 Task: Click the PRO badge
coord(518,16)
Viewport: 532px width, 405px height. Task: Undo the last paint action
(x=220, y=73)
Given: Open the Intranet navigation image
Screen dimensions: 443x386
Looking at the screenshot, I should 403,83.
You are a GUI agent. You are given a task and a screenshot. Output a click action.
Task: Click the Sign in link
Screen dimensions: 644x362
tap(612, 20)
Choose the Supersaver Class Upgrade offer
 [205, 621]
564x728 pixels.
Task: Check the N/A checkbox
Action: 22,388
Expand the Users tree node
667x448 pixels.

--------------------------------------------------

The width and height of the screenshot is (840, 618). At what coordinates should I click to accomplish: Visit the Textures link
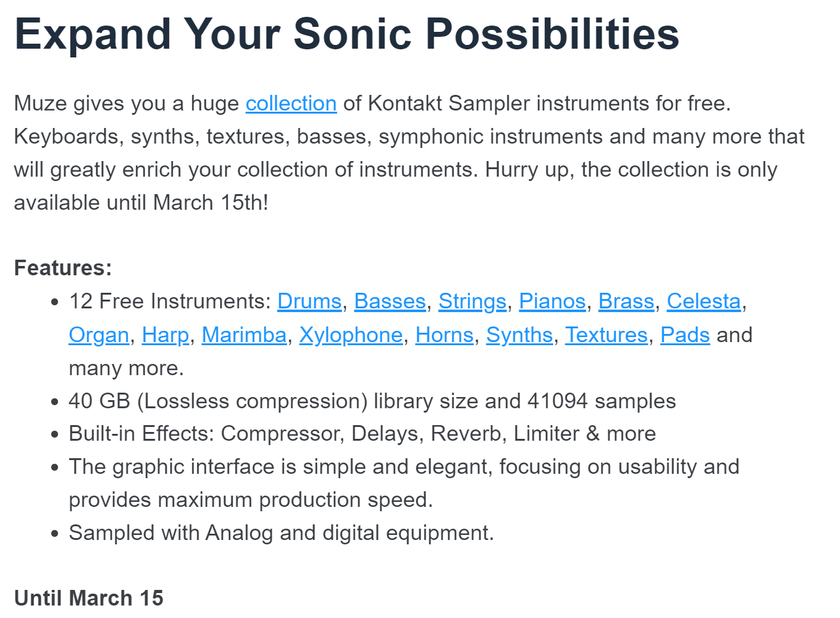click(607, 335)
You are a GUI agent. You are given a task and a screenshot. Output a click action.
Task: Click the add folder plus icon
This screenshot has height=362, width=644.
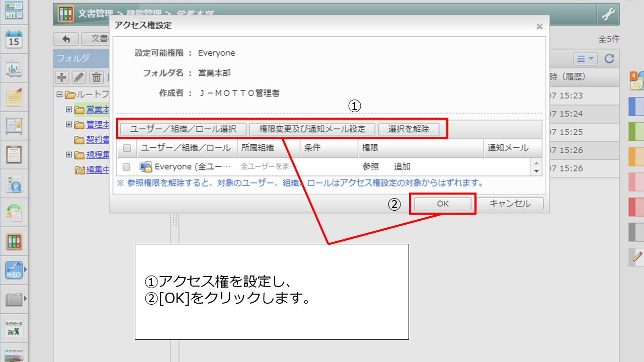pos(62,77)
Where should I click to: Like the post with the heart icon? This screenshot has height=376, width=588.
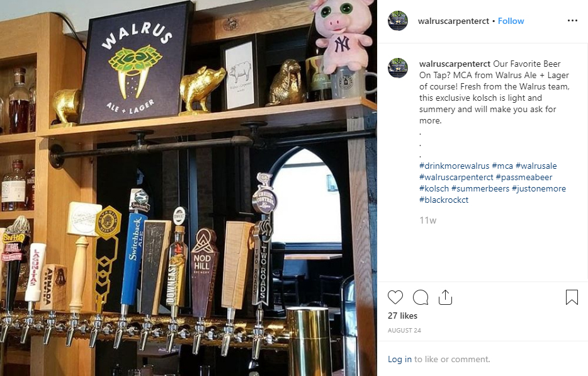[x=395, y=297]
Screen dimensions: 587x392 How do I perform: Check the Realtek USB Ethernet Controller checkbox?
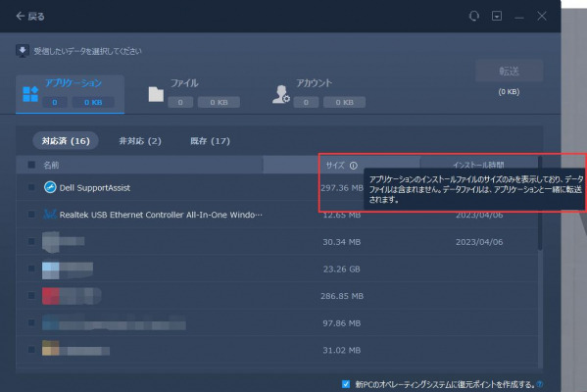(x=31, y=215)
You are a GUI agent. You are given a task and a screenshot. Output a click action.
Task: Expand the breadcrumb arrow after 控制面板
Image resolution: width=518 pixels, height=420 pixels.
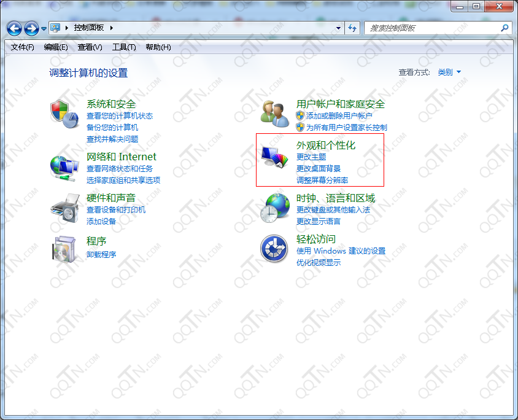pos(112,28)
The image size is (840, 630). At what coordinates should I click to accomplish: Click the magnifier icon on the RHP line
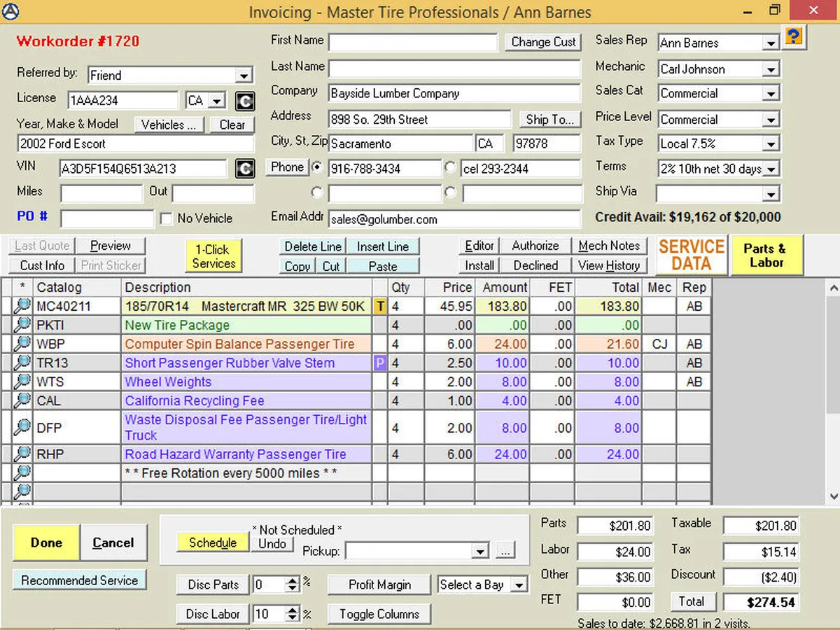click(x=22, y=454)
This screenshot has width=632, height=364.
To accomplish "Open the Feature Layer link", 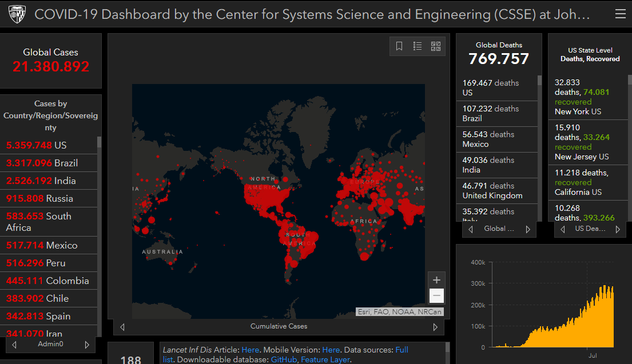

--------------------------------------------------

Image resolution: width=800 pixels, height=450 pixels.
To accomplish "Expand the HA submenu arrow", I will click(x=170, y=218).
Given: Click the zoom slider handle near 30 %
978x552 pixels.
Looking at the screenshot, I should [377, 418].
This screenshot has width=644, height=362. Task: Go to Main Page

--------------------------------------------------

- Action item: Every line in the material above that has the word "Expand" should be copied.

- Solution to the problem:
Expand the Users tree node
Task: Expand the breadcrumb arrow after 控制面板
To accomplish "Expand the HA submenu arrow", I will click(x=170, y=218).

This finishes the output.